Giovanni Lamanna aveva seguito, come tanti dirigenti di fama del vecchio PCI, una parabola canonica nel movimento operaio e contadino italiano.  All’inizio degli ani cinquanta del ‘900 è un promettente e brillante avvocato della buona borghesia professionale ed agraria del crotonese; ma avvia  presto un percorso di  “andata al popolo”,  scegliendo  di fare il dirigente di organizzazioni di massa e poi di partito, per  il riscatto delle “plebi” contadine calabresi e dei ceti popolari. Si afferma nel PCI come funzionario e viene anche eletto per tre legislature.  Ma qual’era il suo tratto distintivo, la sua specifica personalità?  Con altri dirigenti condivideva lo stile del tribuno appassionato nei comizi, la forza persuasiva nel dibattito interno, l’intelligenza tattica.  Ma nutriva la sua milizia ed attività politica con lo studio dei problemi e l’analisi stringente dei grandi nodi della società calabrese. Era anche per questo un infaticabile lettore, convinto che la politica ha bisogno di idee per indagare la realtà e cambiarla.  I pochi volumi che raccolgono i suoi interventi, il più delle volte nel vivo della battaglia, testimoniano una cultura non comune e studi rigorosi, un’insolita penetrazione dei problemi economici e sociali, una lungimiranza straordinaria sulle grandi priorità della Calabria. E’ noto che Giovanni era un esperto di economia agraria, di collina e montagna, e tirava diritto in epoca di trionfante cultura della modernizzazione, quando i comunisti erano accusati di “gracchismo”. La sua proposta era però avanzatissima. In un convegno all’Università della Calabria veniva ragionando di difesa del suolo, di azioni di contrasto al male antico del dissesto idrogeologico, di uno sviluppo agricolo sostenuto da un’intelligente industrializzazione, connettendo sempre le prospettive di politica economica agli interessi possibili di ceti, soggetti, gruppi sociali.                                                            

Quale distanza dalla piccola politica di oggi, dal tran-tran confuso e senza respiro che la connota, dalla prevalenza patologica della tattica sulle strategie, dall’assenza di ambiziosi programmi e di vigorose idee-forza.
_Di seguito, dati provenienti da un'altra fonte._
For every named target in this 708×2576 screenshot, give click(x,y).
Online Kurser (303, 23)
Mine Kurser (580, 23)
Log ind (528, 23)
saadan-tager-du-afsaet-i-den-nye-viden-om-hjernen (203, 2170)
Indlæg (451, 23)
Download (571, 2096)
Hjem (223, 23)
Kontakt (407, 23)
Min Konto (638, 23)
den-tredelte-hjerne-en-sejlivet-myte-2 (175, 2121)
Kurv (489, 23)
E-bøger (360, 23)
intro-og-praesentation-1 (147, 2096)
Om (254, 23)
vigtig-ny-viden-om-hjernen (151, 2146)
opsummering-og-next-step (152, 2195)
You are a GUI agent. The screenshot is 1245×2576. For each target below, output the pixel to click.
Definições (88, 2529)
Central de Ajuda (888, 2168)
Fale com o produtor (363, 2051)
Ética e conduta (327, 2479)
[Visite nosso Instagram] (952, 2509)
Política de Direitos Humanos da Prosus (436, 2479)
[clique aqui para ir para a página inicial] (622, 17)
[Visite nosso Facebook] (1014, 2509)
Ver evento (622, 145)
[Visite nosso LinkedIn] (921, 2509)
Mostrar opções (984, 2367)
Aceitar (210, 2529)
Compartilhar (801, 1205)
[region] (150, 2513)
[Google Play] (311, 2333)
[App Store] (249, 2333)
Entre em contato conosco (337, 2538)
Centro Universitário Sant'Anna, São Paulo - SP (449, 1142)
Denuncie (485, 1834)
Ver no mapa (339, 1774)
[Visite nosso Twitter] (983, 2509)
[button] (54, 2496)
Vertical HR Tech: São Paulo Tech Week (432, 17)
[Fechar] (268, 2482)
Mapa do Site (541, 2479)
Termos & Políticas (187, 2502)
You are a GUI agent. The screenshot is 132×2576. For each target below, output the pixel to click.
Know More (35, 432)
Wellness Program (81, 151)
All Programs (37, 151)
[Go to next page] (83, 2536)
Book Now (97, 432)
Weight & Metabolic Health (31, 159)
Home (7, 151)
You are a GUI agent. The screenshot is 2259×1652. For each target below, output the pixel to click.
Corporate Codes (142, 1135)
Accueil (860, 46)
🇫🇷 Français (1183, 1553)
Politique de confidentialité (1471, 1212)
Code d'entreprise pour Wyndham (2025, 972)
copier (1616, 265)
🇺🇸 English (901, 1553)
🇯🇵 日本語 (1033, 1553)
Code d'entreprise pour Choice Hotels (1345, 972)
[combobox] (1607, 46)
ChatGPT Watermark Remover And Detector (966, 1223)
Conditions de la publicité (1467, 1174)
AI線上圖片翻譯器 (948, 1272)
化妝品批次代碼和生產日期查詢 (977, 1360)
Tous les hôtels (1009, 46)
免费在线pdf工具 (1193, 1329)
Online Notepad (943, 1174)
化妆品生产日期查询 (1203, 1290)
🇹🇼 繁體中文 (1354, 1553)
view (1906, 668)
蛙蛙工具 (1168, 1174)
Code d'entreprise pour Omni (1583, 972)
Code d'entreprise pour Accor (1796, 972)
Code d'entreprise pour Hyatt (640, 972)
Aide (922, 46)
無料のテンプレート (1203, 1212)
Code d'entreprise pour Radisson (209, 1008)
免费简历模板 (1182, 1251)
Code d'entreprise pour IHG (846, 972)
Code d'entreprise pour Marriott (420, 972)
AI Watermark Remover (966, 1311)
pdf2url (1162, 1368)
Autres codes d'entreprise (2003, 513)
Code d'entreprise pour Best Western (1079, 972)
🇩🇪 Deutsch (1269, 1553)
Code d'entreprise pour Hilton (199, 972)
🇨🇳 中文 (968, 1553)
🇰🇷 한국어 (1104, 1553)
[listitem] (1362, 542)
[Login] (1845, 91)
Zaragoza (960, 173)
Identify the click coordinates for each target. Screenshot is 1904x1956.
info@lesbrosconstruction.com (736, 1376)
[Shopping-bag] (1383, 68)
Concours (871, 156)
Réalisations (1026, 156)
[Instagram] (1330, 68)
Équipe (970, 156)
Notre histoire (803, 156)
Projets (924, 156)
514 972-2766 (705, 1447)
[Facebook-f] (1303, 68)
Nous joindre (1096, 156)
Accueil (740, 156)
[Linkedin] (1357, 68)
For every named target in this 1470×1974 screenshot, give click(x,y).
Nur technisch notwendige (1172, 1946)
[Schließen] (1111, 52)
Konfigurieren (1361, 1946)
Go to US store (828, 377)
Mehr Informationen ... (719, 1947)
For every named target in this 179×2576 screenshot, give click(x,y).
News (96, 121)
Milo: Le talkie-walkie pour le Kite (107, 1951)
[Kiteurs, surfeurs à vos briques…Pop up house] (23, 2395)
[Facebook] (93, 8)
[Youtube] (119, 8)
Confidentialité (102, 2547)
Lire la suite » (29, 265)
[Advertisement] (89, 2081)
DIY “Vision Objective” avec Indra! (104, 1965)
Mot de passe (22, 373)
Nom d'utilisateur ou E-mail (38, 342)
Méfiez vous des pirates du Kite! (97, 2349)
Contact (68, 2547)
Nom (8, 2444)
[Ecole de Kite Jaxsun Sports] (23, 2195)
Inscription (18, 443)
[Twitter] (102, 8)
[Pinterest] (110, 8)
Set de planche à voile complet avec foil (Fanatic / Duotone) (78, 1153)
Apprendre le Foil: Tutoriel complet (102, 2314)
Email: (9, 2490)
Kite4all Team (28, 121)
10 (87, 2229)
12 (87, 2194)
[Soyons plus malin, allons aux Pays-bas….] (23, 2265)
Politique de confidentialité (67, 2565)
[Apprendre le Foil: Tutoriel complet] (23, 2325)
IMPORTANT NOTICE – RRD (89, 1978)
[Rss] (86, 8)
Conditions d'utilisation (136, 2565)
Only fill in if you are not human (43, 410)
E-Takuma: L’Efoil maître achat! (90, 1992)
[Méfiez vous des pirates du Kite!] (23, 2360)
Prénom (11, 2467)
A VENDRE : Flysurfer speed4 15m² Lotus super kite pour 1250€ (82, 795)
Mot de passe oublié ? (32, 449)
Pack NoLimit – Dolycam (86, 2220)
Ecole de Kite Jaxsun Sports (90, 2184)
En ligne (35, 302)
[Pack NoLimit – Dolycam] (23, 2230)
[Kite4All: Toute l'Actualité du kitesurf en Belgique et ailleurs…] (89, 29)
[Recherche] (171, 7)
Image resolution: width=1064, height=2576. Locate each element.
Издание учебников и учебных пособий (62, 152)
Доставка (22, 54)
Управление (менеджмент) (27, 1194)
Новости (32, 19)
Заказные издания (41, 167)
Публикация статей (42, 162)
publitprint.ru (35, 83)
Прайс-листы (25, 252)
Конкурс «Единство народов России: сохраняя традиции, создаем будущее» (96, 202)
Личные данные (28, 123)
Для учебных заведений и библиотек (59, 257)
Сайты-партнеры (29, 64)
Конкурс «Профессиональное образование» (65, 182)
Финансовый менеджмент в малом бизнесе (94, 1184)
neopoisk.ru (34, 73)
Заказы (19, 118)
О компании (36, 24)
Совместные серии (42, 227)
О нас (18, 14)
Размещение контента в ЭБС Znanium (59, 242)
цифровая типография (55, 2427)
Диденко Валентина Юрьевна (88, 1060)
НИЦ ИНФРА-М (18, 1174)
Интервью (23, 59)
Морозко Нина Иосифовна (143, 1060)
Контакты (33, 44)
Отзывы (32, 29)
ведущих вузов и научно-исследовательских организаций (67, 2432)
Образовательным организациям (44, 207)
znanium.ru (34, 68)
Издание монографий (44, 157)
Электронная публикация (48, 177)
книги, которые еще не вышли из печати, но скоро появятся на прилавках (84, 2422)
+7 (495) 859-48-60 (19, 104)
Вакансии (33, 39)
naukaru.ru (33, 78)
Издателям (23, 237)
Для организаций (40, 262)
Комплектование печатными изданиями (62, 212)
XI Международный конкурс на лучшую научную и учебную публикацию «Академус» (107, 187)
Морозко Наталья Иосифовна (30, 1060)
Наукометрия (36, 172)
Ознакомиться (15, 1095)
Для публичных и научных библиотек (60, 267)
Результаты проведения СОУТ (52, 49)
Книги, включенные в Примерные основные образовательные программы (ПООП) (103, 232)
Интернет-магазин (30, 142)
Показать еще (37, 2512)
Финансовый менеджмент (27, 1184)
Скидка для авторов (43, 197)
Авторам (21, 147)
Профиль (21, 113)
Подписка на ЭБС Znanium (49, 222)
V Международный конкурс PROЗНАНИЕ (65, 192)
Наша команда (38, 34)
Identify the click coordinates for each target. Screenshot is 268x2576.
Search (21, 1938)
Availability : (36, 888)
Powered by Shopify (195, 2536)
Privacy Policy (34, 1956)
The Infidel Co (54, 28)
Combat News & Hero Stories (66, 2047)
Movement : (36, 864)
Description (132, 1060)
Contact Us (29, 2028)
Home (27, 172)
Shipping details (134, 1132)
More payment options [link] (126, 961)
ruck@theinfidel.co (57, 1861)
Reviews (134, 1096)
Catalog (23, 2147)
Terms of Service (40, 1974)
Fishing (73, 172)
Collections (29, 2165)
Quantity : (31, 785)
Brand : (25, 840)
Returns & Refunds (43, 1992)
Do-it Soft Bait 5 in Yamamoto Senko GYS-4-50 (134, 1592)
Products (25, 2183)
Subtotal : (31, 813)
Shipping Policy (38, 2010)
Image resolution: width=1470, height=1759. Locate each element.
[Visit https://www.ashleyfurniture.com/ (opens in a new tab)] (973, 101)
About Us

Le ultime battaglie giornalistiche di Giovanni hanno riguardato il declino della politica e l’immiserimento del suo vecchio, glorioso partito, ancor più nel crotonese ridotto a terreno di scorrerie di gruppi e camarille strenuamente in lotta per l’acquisizione del potere. Un realista di temperamento e cultura scettica come lui sapeva bene che la politica è luogo di contesa per l’affermazione di linee e di gruppi dirigenti anche alternativi, purché sostenuti da Progetti e visioni del futuro.

Da vecchio “amendoliano” com’era, poteva comprendere le metamorfosi necessarie ad una forza politica vitale, capace di generare nuova storia in contesti politici profondamente mutati rispetto a quelli classici della storia del novecento. Non accettava però la pesante omologazione e il corrompimento di una comunità politica frutto di tante lotte per una nuova civiltà. 

Quanti avranno modo di visitare e interpellare la sua bella Biblioteca, donata al Comune di Crucoli, potranno rendersi conto della ricchezza di interessi, delle curiosità molteplici, dello sguardo attento, della vasta cultura di Giovanni.

Un bell’esempio da seguire, specie per i giovani impegnati nel nostro duro presente a contrastare la pericolosa miopia dei nuovi nazionalismi e dei razzismi risorgenti, un “ritorno di barbarie” che lo avrebbe visto assai preoccupato e in prima fila.